The association fighting for compensation for the victims of Portugal’s largest private bank collapse have issued an ultimatum to the incoming government – whatever government it turns out to be on May 18.

ABESD— Association for the Defence of Bank Customers — wants a fund created to compensate the many hundreds of victims. As it points out, the money is there: it has already been ‘seized’ by public prosecutors from those held criminally responsible for the bank’s failure.

According to the Lusa news agency, the president of ABESD, Francisco Carvalho stressed that as things stand at the moment, the State is not complying with the European directive that provides for the financial compensation for the victims.

One solution is for the fund to be financed by the assets seized in the BES/GES criminal case.

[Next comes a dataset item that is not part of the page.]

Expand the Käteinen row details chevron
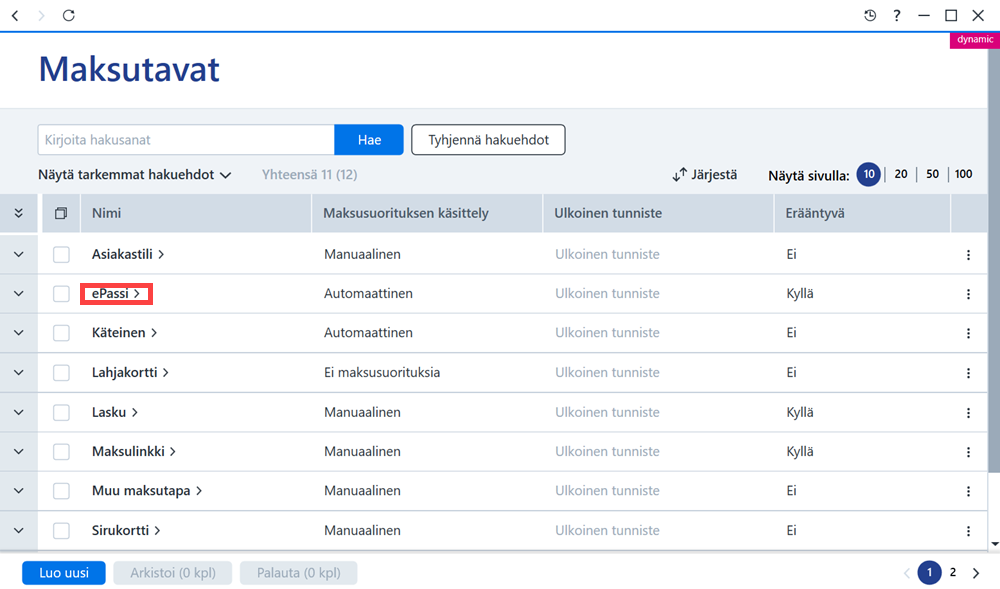The width and height of the screenshot is (1000, 589). (18, 333)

These assets include cash, property, works of art and shares in companies valued in excess of  €5 billion, when, in terms of victims’ losses, ABESD is just trying to secure €300 million.

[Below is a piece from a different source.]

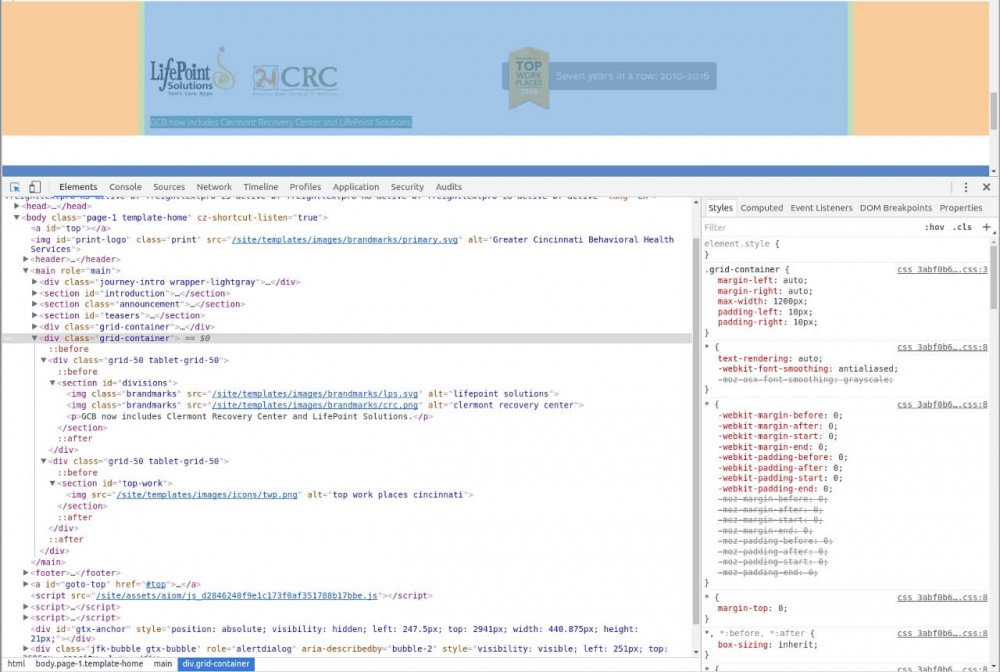This screenshot has width=1000, height=672.
Task: Toggle the :hov element state panel
Action: click(x=934, y=227)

ABESD is very critical of the way legal proceedings are being conducted regarding the treatment of the victims, considering above all that the Public Prosecutor’s Office is not doing what it should to defend them and is acting “as if the assets seized from the defendants could be retained for total loss in favour of the Portuguese state alone”.

In the criminal proceedings (the trial began in October 2024), thousands of aggrieved clients applied for the status of victims of financial and moral damage, and around 2,000 of them were granted this status.

However, despite this, ABESD says that the justice system “fails to offer material justice” and cannot be content with convicting those responsible: it must provide material compensation to all victims.

ABESD has recalled the Bernard Madoff case in the United States, noting that the Department of Justice took proactive measures to ensure the restitution of assets to victims even before the sentence was handed down.

Thus, Portugal’s approach amounts to a further victimisation of those who often lost their entire life savings: they were victims of BES, then of the decisions of the Bank of Portugal and now they are victims of the courts reports the Portugal Resident newspaper.